A successful compliance plan sends a message to the staff, physicians, payers, and regulators that the practice is trying to prevent errors.
Put it together
The seven elements described above were first published in the Federal Register in 1998, and experts have long advised practices to develop and follow compliance programs based on them. Although the reform law raises the stakes by beefing up enforcement of existing compliance rules, it would be wrong to say that practices should think about billing compliance only because of the ACA. A good compliance plan not only reduces the risk of costly False Claims Act allegations, it also reduces vulnerability to coding errors generally, as well as Stark violations and other risks.

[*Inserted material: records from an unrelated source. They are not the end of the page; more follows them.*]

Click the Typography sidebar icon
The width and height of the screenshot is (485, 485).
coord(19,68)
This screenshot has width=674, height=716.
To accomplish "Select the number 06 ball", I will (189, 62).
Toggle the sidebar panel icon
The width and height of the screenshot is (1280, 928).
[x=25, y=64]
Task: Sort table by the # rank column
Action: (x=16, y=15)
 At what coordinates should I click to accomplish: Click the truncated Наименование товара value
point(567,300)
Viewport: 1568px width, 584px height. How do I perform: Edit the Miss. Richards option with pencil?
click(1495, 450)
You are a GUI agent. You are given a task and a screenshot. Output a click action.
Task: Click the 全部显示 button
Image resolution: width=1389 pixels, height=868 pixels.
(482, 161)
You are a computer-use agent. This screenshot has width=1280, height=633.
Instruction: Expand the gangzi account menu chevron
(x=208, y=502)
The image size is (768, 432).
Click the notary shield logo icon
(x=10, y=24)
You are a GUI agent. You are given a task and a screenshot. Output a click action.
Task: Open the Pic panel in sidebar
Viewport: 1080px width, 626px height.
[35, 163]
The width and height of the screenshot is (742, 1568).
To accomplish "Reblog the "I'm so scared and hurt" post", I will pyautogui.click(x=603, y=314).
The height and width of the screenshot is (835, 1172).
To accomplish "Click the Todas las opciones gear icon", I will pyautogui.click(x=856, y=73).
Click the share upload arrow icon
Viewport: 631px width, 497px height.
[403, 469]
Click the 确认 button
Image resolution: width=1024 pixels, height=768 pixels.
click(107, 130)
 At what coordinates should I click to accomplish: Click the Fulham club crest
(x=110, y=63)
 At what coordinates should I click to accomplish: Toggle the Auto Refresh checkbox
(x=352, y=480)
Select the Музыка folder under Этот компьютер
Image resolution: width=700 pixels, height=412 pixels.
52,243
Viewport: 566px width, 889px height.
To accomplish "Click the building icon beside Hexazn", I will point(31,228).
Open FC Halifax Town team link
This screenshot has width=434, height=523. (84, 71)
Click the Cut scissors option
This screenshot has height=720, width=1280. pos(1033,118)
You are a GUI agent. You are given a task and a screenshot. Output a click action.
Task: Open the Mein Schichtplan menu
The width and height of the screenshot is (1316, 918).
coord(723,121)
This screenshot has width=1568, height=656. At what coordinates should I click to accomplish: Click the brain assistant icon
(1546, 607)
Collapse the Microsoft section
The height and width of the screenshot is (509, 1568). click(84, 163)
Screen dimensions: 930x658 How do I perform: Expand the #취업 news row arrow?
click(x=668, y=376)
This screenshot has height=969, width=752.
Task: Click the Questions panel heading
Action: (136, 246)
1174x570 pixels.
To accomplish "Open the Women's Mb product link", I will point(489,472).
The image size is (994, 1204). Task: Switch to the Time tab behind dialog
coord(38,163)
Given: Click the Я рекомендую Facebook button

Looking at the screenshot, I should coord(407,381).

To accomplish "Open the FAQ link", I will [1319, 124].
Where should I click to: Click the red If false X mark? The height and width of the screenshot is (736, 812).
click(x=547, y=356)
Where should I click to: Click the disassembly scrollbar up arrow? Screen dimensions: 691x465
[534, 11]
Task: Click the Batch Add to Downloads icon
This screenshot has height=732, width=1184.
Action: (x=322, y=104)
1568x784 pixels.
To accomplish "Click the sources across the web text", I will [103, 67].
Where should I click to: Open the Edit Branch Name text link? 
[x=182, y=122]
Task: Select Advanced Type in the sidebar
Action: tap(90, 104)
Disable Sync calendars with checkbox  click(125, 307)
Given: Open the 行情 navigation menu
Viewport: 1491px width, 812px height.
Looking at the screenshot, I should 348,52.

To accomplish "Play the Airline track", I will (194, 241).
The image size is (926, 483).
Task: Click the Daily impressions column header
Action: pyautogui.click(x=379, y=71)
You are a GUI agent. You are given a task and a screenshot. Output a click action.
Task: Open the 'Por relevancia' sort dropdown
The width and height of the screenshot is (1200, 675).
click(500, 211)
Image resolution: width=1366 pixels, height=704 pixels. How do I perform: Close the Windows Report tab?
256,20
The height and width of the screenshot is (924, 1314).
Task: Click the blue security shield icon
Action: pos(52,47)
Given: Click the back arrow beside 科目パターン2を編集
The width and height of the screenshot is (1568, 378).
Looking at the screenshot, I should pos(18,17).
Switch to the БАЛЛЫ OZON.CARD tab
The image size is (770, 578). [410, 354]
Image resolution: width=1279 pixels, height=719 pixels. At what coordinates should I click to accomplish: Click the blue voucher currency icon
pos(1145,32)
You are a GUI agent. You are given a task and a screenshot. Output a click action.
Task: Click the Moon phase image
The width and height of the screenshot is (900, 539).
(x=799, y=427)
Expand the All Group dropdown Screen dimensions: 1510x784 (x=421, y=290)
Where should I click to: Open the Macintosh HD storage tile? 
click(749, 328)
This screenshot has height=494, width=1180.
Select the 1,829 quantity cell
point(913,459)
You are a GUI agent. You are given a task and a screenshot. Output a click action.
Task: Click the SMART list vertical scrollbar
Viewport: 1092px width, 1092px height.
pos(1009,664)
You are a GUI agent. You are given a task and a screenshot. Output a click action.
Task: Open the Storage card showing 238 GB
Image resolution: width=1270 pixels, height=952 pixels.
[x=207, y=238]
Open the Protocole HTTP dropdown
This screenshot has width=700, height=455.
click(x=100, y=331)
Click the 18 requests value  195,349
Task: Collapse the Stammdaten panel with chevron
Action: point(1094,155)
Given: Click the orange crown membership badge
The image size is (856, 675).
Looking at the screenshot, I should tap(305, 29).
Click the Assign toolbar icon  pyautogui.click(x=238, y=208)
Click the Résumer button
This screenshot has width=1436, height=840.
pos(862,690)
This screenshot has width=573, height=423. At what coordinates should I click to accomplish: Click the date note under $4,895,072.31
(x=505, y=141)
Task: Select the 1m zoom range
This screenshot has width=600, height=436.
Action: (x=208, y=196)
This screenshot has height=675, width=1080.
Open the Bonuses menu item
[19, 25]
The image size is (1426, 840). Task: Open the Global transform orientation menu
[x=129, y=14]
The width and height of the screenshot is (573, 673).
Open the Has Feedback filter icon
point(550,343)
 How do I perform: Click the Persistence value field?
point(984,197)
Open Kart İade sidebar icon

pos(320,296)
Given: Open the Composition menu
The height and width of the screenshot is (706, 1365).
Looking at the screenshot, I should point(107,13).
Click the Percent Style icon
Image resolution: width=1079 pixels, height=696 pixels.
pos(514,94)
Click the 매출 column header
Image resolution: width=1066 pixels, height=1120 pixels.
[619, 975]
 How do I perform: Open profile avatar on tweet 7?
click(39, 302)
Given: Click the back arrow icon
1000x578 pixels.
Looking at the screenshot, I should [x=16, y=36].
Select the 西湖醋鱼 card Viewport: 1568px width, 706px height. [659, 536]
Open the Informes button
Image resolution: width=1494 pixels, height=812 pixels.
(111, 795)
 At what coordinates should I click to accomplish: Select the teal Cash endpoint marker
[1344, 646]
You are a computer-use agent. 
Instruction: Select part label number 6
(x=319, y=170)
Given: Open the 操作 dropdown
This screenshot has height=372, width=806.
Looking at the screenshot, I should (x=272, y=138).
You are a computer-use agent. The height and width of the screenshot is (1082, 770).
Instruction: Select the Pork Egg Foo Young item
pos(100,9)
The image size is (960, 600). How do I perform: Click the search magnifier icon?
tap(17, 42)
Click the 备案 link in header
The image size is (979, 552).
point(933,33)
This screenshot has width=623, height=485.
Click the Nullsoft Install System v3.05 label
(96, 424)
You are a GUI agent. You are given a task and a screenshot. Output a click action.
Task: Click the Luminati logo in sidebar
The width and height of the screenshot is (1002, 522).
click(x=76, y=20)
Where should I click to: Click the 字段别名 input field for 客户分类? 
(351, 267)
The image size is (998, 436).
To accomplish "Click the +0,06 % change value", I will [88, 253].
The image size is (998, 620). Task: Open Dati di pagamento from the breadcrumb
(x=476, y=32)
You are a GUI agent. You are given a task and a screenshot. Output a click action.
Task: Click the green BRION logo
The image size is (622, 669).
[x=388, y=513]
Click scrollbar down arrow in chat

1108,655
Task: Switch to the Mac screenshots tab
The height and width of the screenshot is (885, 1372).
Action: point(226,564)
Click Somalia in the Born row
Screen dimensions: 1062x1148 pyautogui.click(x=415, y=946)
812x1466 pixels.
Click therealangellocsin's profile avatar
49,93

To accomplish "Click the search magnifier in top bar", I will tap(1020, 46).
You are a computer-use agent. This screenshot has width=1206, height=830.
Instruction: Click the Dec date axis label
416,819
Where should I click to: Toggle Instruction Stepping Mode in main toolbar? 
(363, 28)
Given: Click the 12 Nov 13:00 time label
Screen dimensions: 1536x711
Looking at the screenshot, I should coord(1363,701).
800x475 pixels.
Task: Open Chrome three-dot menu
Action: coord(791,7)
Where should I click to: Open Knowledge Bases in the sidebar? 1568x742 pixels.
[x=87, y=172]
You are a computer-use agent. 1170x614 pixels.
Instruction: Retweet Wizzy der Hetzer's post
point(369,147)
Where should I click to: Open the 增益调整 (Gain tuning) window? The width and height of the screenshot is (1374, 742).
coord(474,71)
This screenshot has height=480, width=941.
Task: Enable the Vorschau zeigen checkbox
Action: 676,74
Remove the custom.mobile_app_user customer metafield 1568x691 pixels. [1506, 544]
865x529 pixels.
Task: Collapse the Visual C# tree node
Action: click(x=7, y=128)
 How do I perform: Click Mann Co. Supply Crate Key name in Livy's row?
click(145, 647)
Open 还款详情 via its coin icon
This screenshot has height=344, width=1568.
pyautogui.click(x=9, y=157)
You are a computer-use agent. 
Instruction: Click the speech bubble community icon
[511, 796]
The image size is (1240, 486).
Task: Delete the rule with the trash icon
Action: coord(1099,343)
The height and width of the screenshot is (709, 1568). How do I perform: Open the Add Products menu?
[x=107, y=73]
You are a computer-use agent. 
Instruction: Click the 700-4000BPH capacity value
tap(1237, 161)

"Compliance is the biggest risk area for physician practices, followed closely by the risk of thinking it is an unnecessary cost area," says Jim Hook, director of consulting services and principal with The Fox Group, based in Upland, Calif. "We don't have final rules for what physician compliance plans will look like yet, but they will come and so will enforcement, so it's better to start sooner than later."
Saner observes that few small and midsize practices have compliance officers, compliance committees, outside coders doing periodic claims audits, 24-hour-a-day reporting hotlines, and other elements of the full-blown compliance plans seen at large practices, hospitals, and academic medical centers.
"It has nothing to do with anyone's desire to not be compliant," Saner says. "It's just a matter of resources. Small practices are under a tremendous administrative burden from Medicare and private managed-care plans. They've got their hands full just getting through the day."
Perhaps, as Saner and other experts we contacted suggest, it's best to view compliance plans as preventive medicine to minimize mistakes that could end up costing much more than maintaining the plan. And, if the plan helps to increase accuracy in documentation and root out billing and coding problems, it could enhance the delivery of patient care and improve your practice's bottom line.
A "living, breathing" plan
The OIG’s guidance to individual and small physician practices emphasizes that compliance plans must be active programs: "Compliance programs are not just written standards and procedures that sit on a shelf in the main office of a practice, but are an everyday part of the practice operations. It is by integrating the compliance program into the practice culture that the practice can best achieve maximum benefit from its compliance program."